Copy every line of the records below word for word.

(Entries on where items appear)
################

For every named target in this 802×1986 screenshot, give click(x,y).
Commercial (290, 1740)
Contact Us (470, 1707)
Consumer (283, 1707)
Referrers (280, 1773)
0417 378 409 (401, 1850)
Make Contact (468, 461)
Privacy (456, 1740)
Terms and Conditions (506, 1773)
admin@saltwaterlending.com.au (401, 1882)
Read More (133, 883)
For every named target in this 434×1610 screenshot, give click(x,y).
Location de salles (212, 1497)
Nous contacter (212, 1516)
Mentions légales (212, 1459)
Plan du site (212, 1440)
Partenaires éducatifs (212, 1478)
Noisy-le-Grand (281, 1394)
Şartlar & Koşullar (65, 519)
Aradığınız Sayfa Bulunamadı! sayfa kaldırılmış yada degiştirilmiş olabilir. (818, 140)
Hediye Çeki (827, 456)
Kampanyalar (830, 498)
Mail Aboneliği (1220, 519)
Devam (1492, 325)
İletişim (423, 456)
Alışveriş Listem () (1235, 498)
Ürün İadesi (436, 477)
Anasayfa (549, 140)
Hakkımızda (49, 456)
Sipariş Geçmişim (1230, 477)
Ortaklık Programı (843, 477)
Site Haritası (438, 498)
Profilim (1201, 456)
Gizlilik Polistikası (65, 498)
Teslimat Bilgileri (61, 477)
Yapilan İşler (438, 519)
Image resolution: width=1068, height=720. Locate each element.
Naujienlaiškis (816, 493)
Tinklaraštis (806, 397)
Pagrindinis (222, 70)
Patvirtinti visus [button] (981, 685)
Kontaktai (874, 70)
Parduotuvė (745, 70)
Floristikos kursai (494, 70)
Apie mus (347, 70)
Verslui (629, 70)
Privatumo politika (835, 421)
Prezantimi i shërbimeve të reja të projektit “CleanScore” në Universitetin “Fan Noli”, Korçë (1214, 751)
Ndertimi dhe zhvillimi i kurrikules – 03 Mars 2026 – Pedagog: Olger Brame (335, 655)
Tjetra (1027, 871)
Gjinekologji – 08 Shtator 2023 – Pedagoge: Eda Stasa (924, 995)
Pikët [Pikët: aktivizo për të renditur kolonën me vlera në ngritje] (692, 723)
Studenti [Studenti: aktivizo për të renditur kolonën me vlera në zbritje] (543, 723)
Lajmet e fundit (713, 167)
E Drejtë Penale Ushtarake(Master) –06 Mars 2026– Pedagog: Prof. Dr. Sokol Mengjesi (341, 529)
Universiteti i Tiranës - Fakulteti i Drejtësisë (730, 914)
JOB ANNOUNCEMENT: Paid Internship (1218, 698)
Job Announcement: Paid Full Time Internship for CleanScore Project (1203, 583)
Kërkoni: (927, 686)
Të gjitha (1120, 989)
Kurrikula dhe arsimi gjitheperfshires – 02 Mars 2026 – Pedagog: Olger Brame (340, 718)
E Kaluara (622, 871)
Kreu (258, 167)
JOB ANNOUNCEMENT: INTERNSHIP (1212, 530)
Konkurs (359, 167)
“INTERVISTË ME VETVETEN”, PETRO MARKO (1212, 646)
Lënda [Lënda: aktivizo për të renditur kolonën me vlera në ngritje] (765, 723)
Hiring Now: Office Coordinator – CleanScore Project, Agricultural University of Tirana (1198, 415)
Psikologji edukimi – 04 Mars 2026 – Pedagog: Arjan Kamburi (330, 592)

################

# Expected output
For every named target in this 802×1986 screenshot, give click(x,y).
Commercial (290, 1740)
Contact Us (470, 1707)
Consumer (283, 1707)
Referrers (280, 1773)
0417 378 409 (401, 1850)
Make Contact (468, 461)
Privacy (456, 1740)
Terms and Conditions (506, 1773)
admin@saltwaterlending.com.au (401, 1882)
Read More (133, 883)
For every named target in this 434×1610 screenshot, give click(x,y).
Location de salles (212, 1497)
Nous contacter (212, 1516)
Mentions légales (212, 1459)
Plan du site (212, 1440)
Partenaires éducatifs (212, 1478)
Noisy-le-Grand (281, 1394)
Şartlar & Koşullar (65, 519)
Aradığınız Sayfa Bulunamadı! sayfa kaldırılmış yada degiştirilmiş olabilir. (818, 140)
Hediye Çeki (827, 456)
Kampanyalar (830, 498)
Mail Aboneliği (1220, 519)
Devam (1492, 325)
İletişim (423, 456)
Alışveriş Listem () (1235, 498)
Ürün İadesi (436, 477)
Anasayfa (549, 140)
Hakkımızda (49, 456)
Sipariş Geçmişim (1230, 477)
Ortaklık Programı (843, 477)
Site Haritası (438, 498)
Profilim (1201, 456)
Gizlilik Polistikası (65, 498)
Teslimat Bilgileri (61, 477)
Yapilan İşler (438, 519)
Image resolution: width=1068, height=720. Locate each element.
Naujienlaiškis (816, 493)
Tinklaraštis (806, 397)
Pagrindinis (222, 70)
Patvirtinti visus [button] (981, 685)
Kontaktai (874, 70)
Parduotuvė (745, 70)
Floristikos kursai (494, 70)
Apie mus (347, 70)
Verslui (629, 70)
Privatumo politika (835, 421)
Prezantimi i shërbimeve të reja të projektit “CleanScore” në Universitetin “Fan Noli”, Korçë (1214, 751)
Ndertimi dhe zhvillimi i kurrikules – 03 Mars 2026 – Pedagog: Olger Brame (335, 655)
Tjetra (1027, 871)
Gjinekologji – 08 Shtator 2023 – Pedagoge: Eda Stasa (924, 995)
Pikët [Pikët: aktivizo për të renditur kolonën me vlera në ngritje] (692, 723)
Studenti [Studenti: aktivizo për të renditur kolonën me vlera në zbritje] (543, 723)
Lajmet e fundit (713, 167)
E Drejtë Penale Ushtarake(Master) –06 Mars 2026– Pedagog: Prof. Dr. Sokol Mengjesi (341, 529)
Universiteti i Tiranës - Fakulteti i Drejtësisë (730, 914)
JOB ANNOUNCEMENT: Paid Internship (1218, 698)
Job Announcement: Paid Full Time Internship for CleanScore Project (1203, 583)
Kërkoni: (927, 686)
Të gjitha (1120, 989)
Kurrikula dhe arsimi gjitheperfshires – 02 Mars 2026 – Pedagog: Olger Brame (340, 718)
E Kaluara (622, 871)
Kreu (258, 167)
JOB ANNOUNCEMENT: INTERNSHIP (1212, 530)
Konkurs (359, 167)
“INTERVISTË ME VETVETEN”, PETRO MARKO (1212, 646)
Lënda [Lënda: aktivizo për të renditur kolonën me vlera në ngritje] (765, 723)
Hiring Now: Office Coordinator – CleanScore Project, Agricultural University of Tirana (1198, 415)
Psikologji edukimi – 04 Mars 2026 – Pedagog: Arjan Kamburi (330, 592)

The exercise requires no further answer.